§ DATA FOR THE TASK:
┄┄┄┄┄┄

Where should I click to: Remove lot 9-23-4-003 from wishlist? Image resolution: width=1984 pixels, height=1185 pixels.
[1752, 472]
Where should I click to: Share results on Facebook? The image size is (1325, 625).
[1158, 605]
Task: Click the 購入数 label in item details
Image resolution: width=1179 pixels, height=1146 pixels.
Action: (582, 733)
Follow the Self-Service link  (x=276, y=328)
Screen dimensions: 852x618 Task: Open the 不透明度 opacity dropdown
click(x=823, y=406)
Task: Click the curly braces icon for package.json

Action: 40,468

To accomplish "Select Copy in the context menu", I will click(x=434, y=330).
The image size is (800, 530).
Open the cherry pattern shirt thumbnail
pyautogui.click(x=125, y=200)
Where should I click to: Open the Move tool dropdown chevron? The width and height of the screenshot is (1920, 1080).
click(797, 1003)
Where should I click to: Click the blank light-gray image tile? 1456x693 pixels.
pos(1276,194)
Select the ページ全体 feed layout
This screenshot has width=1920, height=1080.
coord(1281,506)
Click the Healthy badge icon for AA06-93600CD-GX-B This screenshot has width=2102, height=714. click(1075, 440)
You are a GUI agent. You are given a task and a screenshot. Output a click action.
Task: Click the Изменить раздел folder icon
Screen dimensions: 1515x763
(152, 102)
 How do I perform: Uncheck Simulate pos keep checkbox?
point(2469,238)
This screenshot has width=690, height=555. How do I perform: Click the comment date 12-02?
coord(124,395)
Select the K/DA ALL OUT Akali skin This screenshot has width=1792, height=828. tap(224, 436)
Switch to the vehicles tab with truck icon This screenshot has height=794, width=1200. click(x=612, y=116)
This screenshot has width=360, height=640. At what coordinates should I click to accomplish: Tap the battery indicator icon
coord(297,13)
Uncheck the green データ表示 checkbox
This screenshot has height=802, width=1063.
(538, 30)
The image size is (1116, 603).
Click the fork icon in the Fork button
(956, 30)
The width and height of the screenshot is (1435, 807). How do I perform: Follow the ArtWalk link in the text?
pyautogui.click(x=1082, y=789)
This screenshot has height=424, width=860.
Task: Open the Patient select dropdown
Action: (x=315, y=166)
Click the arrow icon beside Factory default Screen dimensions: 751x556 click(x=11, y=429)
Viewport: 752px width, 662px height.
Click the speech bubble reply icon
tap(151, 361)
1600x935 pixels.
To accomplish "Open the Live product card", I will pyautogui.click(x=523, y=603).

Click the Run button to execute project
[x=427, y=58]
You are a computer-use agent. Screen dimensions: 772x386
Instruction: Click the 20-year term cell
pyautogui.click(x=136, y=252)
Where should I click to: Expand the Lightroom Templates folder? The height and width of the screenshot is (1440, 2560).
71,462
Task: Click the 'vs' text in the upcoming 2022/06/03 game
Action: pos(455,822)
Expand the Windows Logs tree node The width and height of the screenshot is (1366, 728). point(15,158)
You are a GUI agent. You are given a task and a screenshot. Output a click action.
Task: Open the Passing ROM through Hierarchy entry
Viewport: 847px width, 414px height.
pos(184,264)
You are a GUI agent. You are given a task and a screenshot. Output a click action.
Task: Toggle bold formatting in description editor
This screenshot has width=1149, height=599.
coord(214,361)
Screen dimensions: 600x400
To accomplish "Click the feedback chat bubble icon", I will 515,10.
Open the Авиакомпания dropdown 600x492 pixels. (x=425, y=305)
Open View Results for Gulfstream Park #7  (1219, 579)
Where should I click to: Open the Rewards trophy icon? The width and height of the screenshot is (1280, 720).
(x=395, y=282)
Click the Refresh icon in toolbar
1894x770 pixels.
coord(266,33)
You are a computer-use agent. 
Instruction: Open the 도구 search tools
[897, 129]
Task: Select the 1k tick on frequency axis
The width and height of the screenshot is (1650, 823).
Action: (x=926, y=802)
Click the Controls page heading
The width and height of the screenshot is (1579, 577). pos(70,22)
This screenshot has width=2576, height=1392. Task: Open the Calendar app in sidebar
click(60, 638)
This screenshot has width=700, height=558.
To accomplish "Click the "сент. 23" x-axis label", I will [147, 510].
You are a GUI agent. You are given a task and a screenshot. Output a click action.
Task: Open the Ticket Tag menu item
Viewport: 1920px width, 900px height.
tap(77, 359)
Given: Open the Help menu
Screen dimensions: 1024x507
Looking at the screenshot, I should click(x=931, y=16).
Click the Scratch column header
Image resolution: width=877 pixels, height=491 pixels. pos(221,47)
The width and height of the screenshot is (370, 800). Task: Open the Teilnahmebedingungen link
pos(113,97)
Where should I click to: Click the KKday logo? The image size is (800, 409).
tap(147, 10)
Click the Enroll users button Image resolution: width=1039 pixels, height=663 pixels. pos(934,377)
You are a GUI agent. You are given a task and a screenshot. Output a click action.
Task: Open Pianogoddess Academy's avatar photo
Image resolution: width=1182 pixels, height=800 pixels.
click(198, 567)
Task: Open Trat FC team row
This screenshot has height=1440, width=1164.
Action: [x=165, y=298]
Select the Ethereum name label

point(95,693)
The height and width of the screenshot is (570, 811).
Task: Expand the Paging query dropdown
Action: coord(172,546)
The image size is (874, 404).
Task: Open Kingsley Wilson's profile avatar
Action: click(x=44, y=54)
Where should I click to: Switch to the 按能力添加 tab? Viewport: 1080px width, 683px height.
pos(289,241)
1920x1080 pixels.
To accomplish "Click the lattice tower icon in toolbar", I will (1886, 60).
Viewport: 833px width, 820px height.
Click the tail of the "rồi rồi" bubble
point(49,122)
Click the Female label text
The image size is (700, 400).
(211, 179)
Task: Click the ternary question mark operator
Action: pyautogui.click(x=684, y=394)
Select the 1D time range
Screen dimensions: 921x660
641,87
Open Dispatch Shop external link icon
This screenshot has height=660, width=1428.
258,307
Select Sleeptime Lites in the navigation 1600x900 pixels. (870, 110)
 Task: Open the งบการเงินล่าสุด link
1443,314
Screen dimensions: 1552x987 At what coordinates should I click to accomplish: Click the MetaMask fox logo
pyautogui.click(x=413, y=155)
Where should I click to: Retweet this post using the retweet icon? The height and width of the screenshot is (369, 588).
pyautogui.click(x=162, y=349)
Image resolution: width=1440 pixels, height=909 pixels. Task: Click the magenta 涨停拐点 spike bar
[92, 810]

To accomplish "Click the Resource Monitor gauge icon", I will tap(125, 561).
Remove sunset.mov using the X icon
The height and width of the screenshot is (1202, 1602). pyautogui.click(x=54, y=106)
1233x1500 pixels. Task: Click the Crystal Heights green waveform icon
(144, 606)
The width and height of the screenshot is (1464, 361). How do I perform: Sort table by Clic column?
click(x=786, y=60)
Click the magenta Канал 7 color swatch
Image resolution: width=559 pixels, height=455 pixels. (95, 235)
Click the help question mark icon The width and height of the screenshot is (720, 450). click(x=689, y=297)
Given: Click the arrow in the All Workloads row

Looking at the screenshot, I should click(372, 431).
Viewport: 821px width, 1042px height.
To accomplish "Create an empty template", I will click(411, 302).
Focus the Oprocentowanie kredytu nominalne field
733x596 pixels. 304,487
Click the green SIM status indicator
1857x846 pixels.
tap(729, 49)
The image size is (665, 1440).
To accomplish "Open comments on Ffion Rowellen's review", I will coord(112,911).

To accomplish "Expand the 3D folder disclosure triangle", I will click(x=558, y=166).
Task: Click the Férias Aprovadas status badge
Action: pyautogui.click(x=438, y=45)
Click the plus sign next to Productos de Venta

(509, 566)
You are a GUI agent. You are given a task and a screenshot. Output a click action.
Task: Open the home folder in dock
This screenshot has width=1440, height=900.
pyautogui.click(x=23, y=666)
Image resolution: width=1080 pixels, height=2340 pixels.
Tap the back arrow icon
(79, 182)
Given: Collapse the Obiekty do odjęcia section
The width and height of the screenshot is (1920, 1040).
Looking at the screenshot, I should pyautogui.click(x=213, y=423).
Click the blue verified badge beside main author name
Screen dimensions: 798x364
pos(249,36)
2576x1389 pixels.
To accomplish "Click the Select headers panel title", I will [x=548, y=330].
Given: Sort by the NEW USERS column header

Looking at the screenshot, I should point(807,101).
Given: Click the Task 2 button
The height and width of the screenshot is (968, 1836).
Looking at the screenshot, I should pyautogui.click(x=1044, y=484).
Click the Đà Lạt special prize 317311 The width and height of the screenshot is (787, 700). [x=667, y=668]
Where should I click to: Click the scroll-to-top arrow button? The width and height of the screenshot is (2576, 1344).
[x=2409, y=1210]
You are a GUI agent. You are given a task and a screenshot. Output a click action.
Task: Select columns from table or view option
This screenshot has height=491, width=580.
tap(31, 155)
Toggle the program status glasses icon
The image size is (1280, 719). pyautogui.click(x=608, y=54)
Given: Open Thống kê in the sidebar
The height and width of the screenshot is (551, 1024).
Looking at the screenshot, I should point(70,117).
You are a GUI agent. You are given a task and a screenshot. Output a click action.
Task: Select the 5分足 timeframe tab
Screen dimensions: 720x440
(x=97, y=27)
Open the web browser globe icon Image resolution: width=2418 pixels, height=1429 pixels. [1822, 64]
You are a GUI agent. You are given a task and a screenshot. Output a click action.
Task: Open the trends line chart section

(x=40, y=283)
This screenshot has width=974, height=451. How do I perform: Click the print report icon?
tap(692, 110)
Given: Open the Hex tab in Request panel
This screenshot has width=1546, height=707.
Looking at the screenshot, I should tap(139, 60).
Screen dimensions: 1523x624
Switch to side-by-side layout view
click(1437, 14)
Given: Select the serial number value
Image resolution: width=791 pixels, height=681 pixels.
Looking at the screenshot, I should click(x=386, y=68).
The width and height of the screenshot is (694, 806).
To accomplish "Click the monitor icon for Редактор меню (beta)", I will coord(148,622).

┄┄┄┄┄┄

§ PROMPT: Copy out, with no changes, every line of the entries above from the line containing "Task: Open Trat FC team row" down to the line containing "click(x=786, y=60)", including both of those lines.

§ FINISHED EXERCISE:
Task: Open Trat FC team row
This screenshot has height=1440, width=1164.
Action: [x=165, y=298]
Select the Ethereum name label

point(95,693)
The height and width of the screenshot is (570, 811).
Task: Expand the Paging query dropdown
Action: coord(172,546)
The image size is (874, 404).
Task: Open Kingsley Wilson's profile avatar
Action: click(x=44, y=54)
Where should I click to: Switch to the 按能力添加 tab? Viewport: 1080px width, 683px height.
pos(289,241)
1920x1080 pixels.
To accomplish "Click the lattice tower icon in toolbar", I will (1886, 60).
Viewport: 833px width, 820px height.
Click the tail of the "rồi rồi" bubble
point(49,122)
Click the Female label text
The image size is (700, 400).
(211, 179)
Task: Click the ternary question mark operator
Action: pyautogui.click(x=684, y=394)
Select the 1D time range
Screen dimensions: 921x660
641,87
Open Dispatch Shop external link icon
This screenshot has height=660, width=1428.
258,307
Select Sleeptime Lites in the navigation 1600x900 pixels. (870, 110)
 Task: Open the งบการเงินล่าสุด link
1443,314
Screen dimensions: 1552x987 At what coordinates should I click to accomplish: Click the MetaMask fox logo
pyautogui.click(x=413, y=155)
Where should I click to: Retweet this post using the retweet icon? The height and width of the screenshot is (369, 588).
pyautogui.click(x=162, y=349)
Image resolution: width=1440 pixels, height=909 pixels. Task: Click the magenta 涨停拐点 spike bar
[92, 810]

To accomplish "Click the Resource Monitor gauge icon", I will tap(125, 561).
Remove sunset.mov using the X icon
The height and width of the screenshot is (1202, 1602). pyautogui.click(x=54, y=106)
1233x1500 pixels. Task: Click the Crystal Heights green waveform icon
(144, 606)
The width and height of the screenshot is (1464, 361). How do I perform: Sort table by Clic column?
click(x=786, y=60)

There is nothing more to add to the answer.